FNW: How did you choose the locations for international expansion?
AA:
For international it was pretty easy because 75 percent of business online comes from the international market so these are the countries where we already have a customer base … so the 2019 expansion has been based on pure data.

FNW: What kind of challenges do you think the business will face when you open stores internationally that you do not see in India?
AA:
The challenge is not so much around the market it is more an operational challenge. The tax there, the import duties, everything is different. But I am pretty much confident of the market out there.

FNW: Are there any particular brands that are performing especially well on the platform online or offline and what do you think that is?
AA:
We are slightly focusing more on brands like [House of] Masaba, ideally $300 is a very sweet price point globally to pick off the shelf or online. Even though we sell a lot of products that are $1,000 to $1,500… we want to market the $300 price point more. At the fashion show that we are doing in Mumbai in February, we are launching five designers’ exclusive collections with PPUS which will be sold only on our platform and the price point for that will be $300… they include Samant Chauhan, Deme by Gabriella, and Rina Dhaka.
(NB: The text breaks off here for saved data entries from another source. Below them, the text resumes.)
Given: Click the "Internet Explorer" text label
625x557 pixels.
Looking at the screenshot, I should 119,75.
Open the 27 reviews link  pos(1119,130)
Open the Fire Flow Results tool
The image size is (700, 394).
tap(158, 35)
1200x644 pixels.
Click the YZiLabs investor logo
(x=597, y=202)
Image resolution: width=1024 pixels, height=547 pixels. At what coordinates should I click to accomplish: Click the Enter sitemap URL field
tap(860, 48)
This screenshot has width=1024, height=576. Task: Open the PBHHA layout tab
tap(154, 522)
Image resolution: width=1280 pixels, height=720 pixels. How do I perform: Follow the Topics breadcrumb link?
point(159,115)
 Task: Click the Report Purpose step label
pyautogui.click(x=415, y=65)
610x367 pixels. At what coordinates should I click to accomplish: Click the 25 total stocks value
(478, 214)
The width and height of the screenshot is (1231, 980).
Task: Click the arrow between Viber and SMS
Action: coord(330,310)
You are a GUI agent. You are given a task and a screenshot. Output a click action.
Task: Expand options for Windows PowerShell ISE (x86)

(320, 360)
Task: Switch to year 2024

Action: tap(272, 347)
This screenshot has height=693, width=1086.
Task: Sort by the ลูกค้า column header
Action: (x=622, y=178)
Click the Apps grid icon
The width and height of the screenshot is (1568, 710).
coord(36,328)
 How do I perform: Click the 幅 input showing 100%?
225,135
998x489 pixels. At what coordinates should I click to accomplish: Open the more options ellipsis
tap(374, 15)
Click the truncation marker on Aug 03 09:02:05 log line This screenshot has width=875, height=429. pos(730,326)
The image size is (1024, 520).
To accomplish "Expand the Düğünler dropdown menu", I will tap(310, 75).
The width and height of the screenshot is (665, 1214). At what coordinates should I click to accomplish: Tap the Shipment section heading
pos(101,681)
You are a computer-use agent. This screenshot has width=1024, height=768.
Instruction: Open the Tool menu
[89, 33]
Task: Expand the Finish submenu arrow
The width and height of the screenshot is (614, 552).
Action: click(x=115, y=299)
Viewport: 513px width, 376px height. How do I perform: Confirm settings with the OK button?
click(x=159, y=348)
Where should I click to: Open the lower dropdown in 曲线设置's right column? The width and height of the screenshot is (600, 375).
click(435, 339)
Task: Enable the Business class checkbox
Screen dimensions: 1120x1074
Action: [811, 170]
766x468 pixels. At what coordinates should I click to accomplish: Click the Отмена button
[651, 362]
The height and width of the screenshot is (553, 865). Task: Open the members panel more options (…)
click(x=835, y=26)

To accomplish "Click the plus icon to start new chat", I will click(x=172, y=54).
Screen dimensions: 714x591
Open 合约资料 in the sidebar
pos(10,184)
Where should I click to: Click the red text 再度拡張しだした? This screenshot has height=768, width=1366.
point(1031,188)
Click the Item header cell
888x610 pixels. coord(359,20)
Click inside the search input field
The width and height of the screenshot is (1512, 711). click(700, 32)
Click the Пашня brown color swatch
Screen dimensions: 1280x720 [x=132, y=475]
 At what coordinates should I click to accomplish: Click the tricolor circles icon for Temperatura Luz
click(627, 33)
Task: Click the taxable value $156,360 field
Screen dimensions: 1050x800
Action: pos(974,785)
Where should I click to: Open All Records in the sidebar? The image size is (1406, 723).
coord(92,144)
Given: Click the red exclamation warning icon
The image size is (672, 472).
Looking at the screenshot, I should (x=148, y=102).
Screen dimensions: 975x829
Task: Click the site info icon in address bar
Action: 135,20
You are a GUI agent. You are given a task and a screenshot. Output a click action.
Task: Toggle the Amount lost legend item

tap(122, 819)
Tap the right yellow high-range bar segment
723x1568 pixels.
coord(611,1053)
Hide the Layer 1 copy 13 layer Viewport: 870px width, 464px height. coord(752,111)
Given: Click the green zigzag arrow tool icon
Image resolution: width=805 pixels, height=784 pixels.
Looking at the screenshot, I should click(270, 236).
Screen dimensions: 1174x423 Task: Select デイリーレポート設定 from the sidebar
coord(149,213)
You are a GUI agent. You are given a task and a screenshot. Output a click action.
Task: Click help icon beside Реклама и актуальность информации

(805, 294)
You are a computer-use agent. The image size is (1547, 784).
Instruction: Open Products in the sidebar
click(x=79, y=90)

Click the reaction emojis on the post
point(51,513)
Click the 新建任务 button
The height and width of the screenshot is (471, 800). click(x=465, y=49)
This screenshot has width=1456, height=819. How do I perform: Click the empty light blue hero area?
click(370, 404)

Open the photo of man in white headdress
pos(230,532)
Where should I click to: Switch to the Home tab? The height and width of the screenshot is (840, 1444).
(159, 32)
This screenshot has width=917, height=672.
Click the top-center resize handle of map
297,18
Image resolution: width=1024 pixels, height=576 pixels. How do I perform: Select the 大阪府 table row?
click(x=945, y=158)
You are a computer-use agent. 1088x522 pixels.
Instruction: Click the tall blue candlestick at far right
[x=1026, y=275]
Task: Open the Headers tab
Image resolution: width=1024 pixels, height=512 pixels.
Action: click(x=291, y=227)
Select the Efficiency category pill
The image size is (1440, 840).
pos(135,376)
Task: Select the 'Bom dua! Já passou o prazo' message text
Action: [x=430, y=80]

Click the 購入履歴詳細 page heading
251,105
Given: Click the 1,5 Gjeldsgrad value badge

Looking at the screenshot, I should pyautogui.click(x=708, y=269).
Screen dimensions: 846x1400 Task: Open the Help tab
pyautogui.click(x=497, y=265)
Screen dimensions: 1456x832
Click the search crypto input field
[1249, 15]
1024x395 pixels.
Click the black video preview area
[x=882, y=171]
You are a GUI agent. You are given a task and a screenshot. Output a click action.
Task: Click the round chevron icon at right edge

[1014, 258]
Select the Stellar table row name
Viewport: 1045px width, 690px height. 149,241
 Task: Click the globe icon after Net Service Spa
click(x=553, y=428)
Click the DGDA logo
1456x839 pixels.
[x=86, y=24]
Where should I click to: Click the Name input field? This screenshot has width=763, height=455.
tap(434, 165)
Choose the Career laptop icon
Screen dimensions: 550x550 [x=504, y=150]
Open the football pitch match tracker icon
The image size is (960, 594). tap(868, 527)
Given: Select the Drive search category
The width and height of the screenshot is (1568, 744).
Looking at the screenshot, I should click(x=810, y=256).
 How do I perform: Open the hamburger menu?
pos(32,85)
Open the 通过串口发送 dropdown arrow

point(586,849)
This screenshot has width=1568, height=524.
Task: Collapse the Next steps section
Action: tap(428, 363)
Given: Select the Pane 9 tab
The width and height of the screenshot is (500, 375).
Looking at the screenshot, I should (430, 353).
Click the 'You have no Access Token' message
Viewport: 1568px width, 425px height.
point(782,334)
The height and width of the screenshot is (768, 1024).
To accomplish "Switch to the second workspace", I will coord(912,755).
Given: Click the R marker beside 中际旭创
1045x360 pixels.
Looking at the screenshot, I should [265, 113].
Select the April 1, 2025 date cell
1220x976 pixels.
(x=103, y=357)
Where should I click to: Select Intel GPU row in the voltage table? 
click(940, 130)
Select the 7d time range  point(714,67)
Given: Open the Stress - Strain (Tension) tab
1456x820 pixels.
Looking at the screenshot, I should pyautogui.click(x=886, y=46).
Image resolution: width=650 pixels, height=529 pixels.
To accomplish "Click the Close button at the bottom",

FNW: Do you have any thoughts on how the e-commerce market has changed in India over the last few years?
AA:
In India in the last 10 years the first challenge was to make people buy online but that hurdle is pretty much gone. There are enough number of shops online. I think what now needs to change is basically people buying more expensive stuff online. As I said, in India people are still not buying the high ticket price item online so I think that trust has still to be developed.